This is sort of a meta-support question, but this seemed the best place to ask it. :-)
I periodically respond to support items in the issue queue. As an issue, it can and should have its status set to "fixed" when the issue has been resolved, one way or another.
Who decides when it's resolved, though? Should I set a support issue to fixed when I feel I've answered the question? Should I wait for the questioner to close it himself? Close it for him after he posts a "thanks that worked" post (which often doesn't happen)? Should a support ticket be a special case that auto-closes after X days of no activity?
Judging by the fact that magico recently went through and closed dozens, possibly over a hundred, stale issue queues, it seems that whatever should be done isn't. What should be done?
On 1/20/07, Larry Garfield larry@garfieldtech.com wrote:
I periodically respond to support items in the issue queue. As an issue, it can and should have its status set to "fixed" when the issue has been resolved, one way or another.
<snip>
done isn't. What should be done?
If I think I've provided a fix for the problem I like to mark it "Fixed" and put in the comment "If it's not fixed, please change the status back." I like keeping issue queues that I'm responsible for as small as possible. Open issues keep me awake late at night! But I also don't want to shut an issue that isn't solved (hence I only close them if I think I've done it) and I also want the submitter to feel alright when they re-open it if I thought I provided a solution but really it didn't help.
Greg
Answers between...
On 1/21/07, Larry Garfield larry@garfieldtech.com wrote:
This is sort of a meta-support question, but this seemed the best place to ask it. :-)

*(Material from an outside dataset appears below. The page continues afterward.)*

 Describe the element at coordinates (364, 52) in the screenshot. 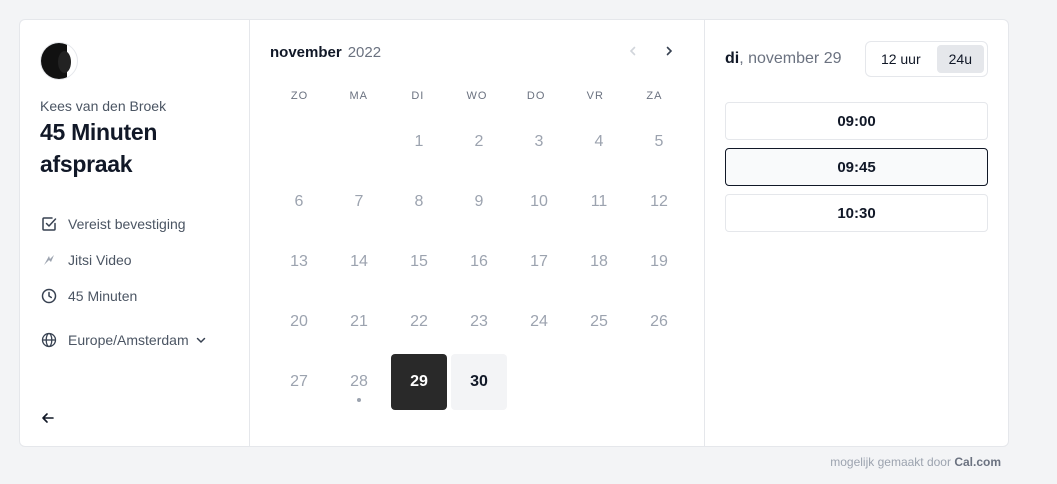

I see `year: 2022` at that location.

I periodically respond to support items in the issue queue. As an issue, it can and should have its status set to "fixed" when the issue has been resolved, one way or another.
Who decides when it's resolved, though?
Anyone. Because anyone also can open any issue.
Should I set a support issue to fixed when I feel I've answered the question?
Yes. Because the person that asked for that certainly will see and mark as active if needed.
Should I wait for the questioner to close it himself?
No. Because there are hundreds of issues that are never closed because the questioner never "had time" to close them.
Close it for him after he posts a "thanks that worked" post (which often doesn't happen)?
A questioner rarely thanks for the effort after it was solved. In fact a questioner, most of the time marks the issue as a *bug* instead of *support request*!
Should a support ticket be a special case that auto-closes after X days of no activity?
Of course it should! I have a rule: I close all support requests with 1 month. (NOTE: I'm asking for this for a quite some time now)
Judging by the fact that magico recently went through and closed dozens, possibly over a hundred, stale issue queues,
It's an hard job, but someone must do it. *One thousand and hundred* issues already analyzed, re-classified, patches submitted, owners contacted, features rediscovered, old bugs fixed....
it seems that whatever should be done isn't. What should be done?
I'm glad, that you are offering your time to do an even better job, and help in this hard task. Perhaps you can do an audit to my job, so everyone can be assured that I'm doing the right thing?